ReggaeFamily
Here
comes the Night
[Shavo]
«Andiamo
al Buts?» mi chiese Leah all'improvviso.
Aggrottai
le sopracciglia. «Adesso?»
«Sì,
perché no?»
«Forse
perché sono le due del mattino e domani dobbiamo alzarci
presto per andare in città a visitare quel museo, ricordi?»
le feci notare con le idee sempre più confuse. Quella ragazza
mi avrebbe fatto perdere il senno prima o poi.
«E
allora? Oh, Shavarsh! Immagina quanto sarà romantico: io e te,
noi due soli soletti, sulla spiaggia, due cuori e una coperta...»

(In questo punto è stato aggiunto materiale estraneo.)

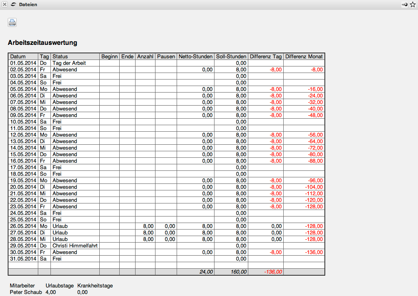This screenshot has height=296, width=418.
Task: Click the Arbeitszeitauswertung heading
Action: pos(42,43)
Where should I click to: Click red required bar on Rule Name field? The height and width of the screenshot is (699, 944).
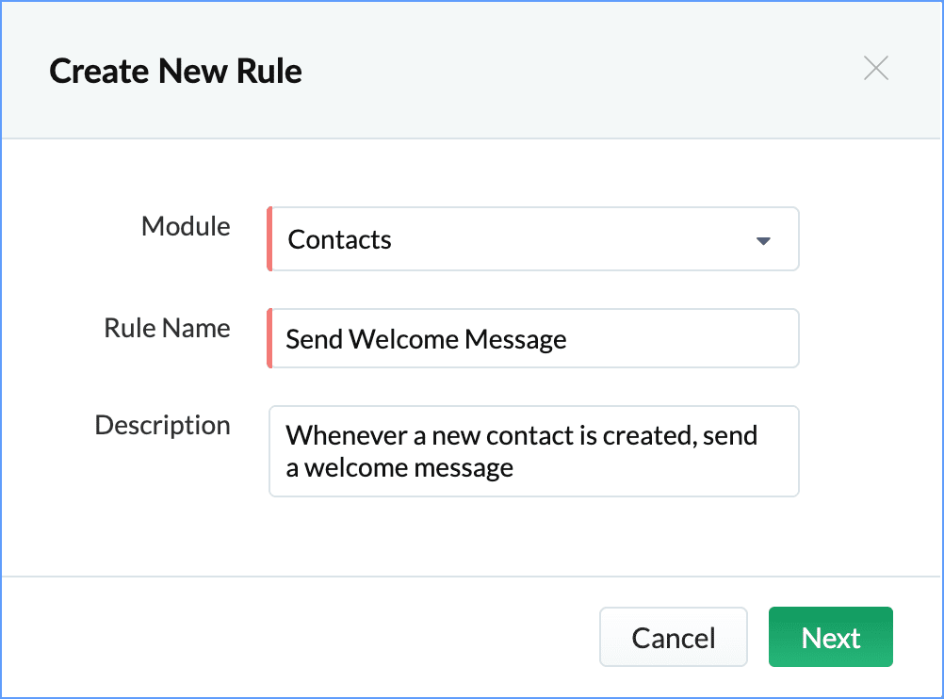pos(269,338)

blaterò con pungente ironia nella voce, mentre percorreva la
mia spalla con una mano.
«Ma
non era due cuori e una capanna?»
«Se hai voglia di
costruire un riparo per la notte, fai pure. Io mi accontento di una
coperta che ho adocchiato nel mio armadio» borbottò
Leah.
Sospirai. Perché mi
ero preso una sbandata per una ragazza così simile a Daron?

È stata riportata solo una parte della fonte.